Data to process START
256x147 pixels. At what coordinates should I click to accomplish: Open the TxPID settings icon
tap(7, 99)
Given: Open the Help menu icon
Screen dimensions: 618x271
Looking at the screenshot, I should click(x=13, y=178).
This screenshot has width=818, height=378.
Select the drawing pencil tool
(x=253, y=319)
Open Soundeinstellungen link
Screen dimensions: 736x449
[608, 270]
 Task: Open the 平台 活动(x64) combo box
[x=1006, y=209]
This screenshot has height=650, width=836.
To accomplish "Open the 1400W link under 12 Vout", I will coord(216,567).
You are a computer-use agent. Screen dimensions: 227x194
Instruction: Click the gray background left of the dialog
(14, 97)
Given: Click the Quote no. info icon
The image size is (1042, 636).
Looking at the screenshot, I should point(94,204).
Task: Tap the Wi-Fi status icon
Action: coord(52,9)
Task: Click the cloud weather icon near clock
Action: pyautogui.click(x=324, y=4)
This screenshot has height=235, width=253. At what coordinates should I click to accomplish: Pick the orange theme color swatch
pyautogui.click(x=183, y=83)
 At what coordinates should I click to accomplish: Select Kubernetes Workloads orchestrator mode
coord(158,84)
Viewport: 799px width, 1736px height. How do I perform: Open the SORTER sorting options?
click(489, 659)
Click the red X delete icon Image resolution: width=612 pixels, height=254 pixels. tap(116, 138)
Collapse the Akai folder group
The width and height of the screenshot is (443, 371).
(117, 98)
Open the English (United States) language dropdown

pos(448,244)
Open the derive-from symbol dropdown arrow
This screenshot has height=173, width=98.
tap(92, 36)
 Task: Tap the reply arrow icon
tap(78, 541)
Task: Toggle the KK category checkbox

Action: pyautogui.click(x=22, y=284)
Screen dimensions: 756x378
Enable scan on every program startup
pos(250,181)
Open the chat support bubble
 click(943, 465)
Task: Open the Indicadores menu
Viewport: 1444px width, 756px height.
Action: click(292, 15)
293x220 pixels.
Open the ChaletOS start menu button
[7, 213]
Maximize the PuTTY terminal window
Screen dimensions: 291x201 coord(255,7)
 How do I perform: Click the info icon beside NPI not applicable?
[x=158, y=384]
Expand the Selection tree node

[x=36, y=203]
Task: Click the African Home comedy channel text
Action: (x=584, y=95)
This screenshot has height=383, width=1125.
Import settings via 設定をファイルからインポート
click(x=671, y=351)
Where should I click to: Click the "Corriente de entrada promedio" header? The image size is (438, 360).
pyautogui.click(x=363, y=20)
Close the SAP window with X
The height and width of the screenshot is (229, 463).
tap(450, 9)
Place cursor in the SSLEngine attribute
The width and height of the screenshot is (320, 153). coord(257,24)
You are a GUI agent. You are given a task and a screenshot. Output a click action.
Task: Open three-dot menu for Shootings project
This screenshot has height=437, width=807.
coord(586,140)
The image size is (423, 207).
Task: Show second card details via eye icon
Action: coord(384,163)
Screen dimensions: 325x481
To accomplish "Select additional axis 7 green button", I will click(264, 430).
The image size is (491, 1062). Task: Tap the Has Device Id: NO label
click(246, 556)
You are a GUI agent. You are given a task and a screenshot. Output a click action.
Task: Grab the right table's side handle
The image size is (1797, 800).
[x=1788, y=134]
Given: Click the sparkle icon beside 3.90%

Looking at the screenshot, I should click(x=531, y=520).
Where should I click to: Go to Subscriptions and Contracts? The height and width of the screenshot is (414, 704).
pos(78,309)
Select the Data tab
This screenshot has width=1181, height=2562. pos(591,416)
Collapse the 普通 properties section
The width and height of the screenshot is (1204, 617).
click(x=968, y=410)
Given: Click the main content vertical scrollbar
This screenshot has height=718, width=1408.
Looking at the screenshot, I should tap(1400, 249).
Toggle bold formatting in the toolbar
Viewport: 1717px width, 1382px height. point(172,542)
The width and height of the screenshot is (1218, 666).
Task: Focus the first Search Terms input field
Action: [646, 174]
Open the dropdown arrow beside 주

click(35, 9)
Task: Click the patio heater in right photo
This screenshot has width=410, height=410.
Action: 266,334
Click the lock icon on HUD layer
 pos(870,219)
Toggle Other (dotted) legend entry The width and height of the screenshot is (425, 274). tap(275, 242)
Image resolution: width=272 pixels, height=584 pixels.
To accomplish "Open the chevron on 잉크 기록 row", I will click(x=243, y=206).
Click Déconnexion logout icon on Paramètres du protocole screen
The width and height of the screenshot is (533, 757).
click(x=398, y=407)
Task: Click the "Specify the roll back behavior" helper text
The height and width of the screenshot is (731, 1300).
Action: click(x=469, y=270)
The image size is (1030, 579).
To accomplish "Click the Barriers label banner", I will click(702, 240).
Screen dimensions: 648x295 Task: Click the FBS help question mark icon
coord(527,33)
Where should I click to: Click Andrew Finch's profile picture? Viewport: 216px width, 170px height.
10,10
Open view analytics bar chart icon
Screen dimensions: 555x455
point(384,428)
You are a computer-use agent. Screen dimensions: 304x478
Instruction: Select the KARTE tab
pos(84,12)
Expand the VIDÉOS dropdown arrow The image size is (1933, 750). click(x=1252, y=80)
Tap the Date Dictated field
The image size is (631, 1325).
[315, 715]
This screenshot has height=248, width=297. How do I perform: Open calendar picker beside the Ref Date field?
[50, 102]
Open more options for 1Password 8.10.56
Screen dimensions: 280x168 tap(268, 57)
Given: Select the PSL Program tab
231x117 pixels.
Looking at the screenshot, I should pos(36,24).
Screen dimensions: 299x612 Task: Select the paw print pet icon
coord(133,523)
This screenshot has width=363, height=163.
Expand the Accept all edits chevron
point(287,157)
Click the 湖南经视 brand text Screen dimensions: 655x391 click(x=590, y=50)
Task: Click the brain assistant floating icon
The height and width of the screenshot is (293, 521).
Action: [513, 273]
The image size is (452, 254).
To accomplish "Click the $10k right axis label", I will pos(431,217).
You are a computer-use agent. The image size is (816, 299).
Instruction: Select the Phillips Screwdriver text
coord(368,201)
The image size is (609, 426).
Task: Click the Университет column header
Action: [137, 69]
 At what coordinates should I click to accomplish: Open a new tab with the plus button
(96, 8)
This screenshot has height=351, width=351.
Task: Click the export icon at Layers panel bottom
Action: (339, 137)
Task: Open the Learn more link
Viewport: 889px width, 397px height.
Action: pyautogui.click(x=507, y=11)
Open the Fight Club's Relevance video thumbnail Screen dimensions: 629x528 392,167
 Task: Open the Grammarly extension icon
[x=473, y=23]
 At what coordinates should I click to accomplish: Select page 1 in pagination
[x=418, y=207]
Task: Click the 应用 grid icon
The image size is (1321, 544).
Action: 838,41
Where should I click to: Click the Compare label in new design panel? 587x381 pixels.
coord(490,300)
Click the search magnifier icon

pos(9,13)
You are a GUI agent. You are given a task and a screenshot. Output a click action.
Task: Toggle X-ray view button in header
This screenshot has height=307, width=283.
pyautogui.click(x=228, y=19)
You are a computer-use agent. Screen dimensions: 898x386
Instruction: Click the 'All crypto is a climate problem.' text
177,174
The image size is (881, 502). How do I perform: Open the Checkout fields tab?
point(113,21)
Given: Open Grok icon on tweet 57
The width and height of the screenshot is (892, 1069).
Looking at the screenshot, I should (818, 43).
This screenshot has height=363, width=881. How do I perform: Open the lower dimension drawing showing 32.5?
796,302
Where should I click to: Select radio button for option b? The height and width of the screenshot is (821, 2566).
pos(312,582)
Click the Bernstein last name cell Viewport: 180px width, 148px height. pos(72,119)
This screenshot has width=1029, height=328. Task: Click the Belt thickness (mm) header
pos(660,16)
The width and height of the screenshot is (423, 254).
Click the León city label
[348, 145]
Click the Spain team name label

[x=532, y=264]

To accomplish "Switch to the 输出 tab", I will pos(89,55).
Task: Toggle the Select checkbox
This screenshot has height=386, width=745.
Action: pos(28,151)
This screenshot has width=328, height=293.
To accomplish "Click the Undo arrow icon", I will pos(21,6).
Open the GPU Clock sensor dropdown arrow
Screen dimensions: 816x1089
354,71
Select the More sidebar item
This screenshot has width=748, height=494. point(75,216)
Data to process END
→ **Assignment**
Report every line in the listing that holds the word "axis".

→ **Exercise output**
To accomplish "Select additional axis 7 green button", I will click(264, 430).
To accomplish "Click the $10k right axis label", I will pos(431,217).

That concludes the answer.